§ SET EXERCISE
Convert the items starting with the line containing "Task: Open the Testing flask icon view" and continuing through the line containing "The height and" into a JSON list of strings, one string per line, with blank lines omitted.

begin ENTRIES SHOWN

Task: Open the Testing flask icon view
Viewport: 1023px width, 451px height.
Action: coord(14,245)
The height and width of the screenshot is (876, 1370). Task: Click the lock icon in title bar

end ENTRIES SHOWN
begin ENTRIES SHOWN

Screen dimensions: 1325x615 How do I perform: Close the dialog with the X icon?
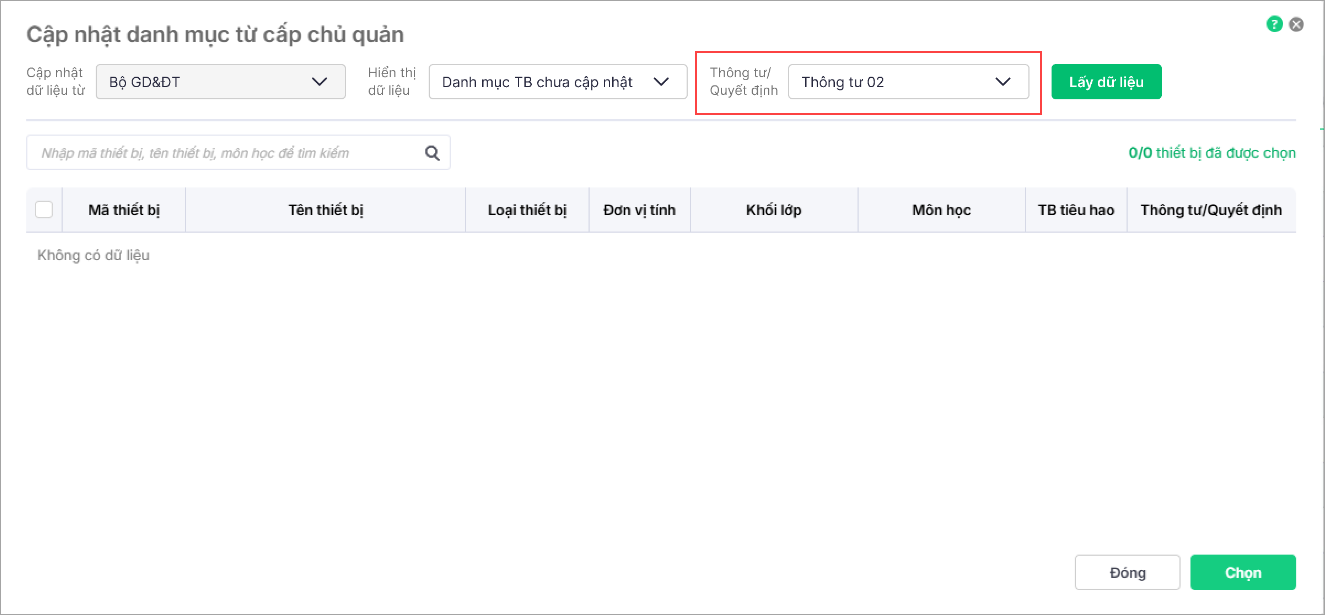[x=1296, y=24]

end ENTRIES SHOWN
begin ENTRIES SHOWN

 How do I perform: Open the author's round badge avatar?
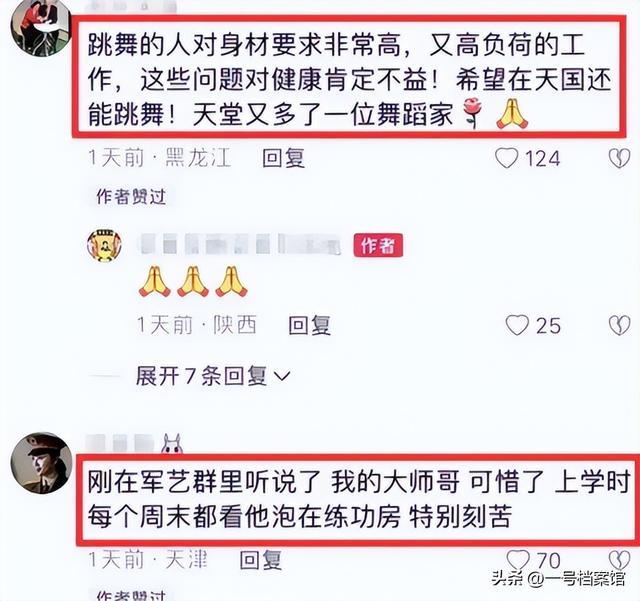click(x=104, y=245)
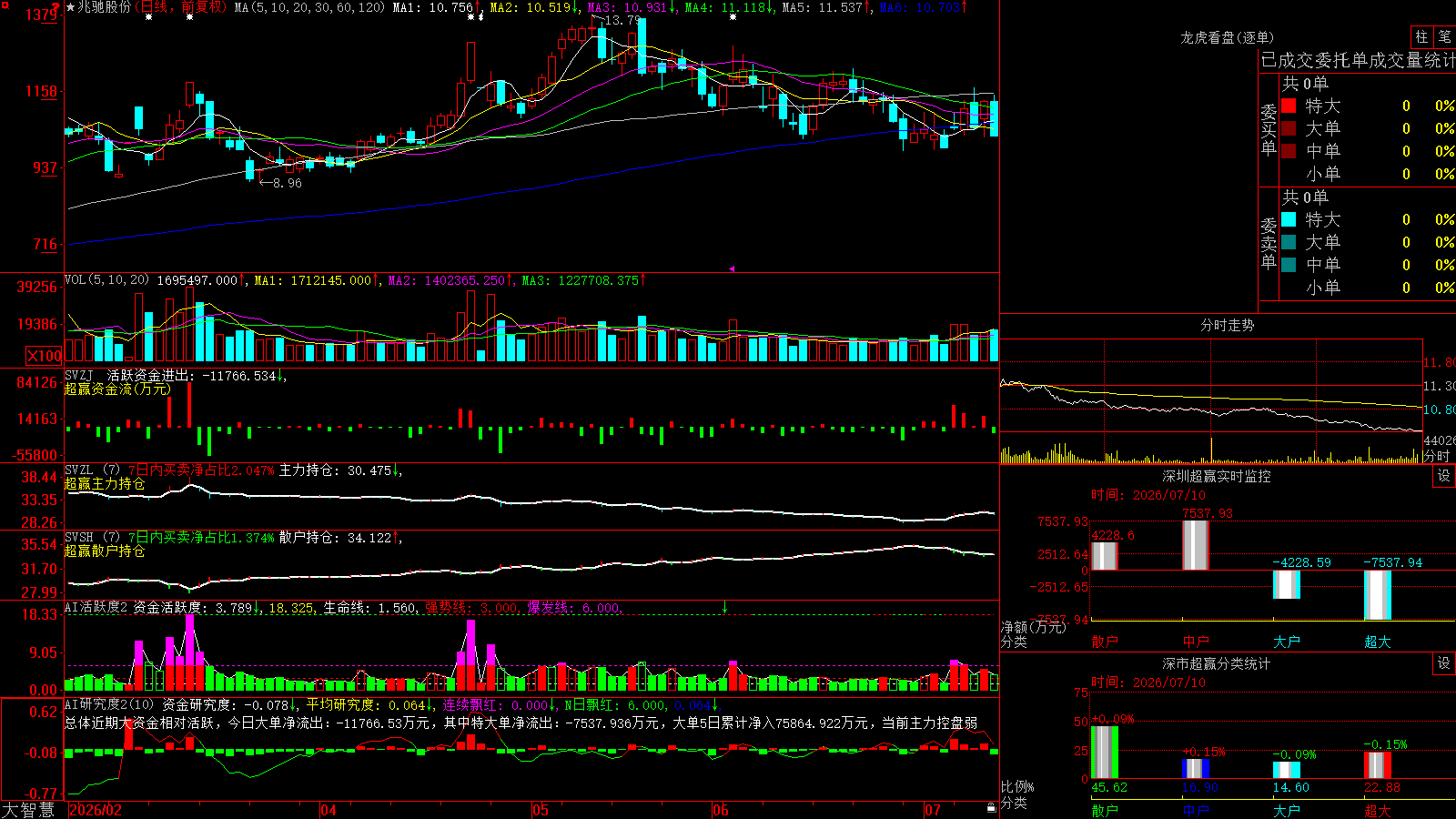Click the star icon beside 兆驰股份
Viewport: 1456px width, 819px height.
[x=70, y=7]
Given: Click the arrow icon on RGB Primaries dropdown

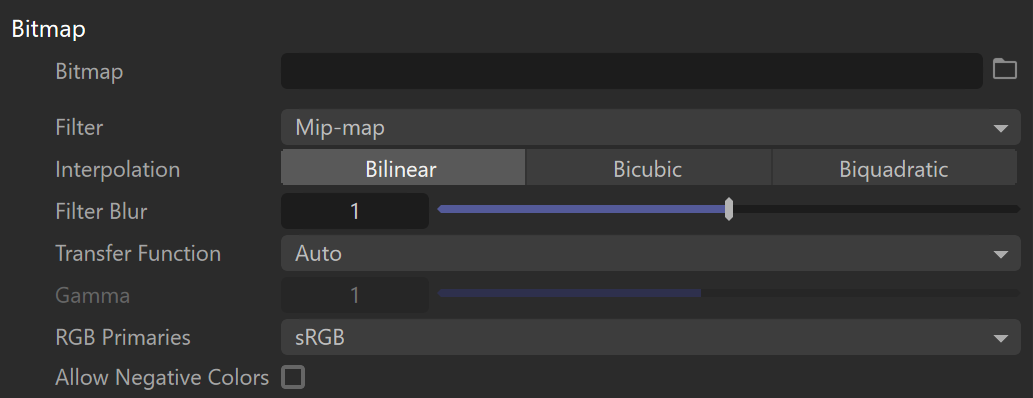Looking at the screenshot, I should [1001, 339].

end ENTRIES SHOWN

§ SOLUTION FOR THIS EXERCISE
[
  "Task: Open the Testing flask icon view",
  "Viewport: 1023px width, 451px height.",
  "Action: coord(14,245)",
  "The height and width of the screenshot is (876, 1370). Task: Click the lock icon in title bar"
]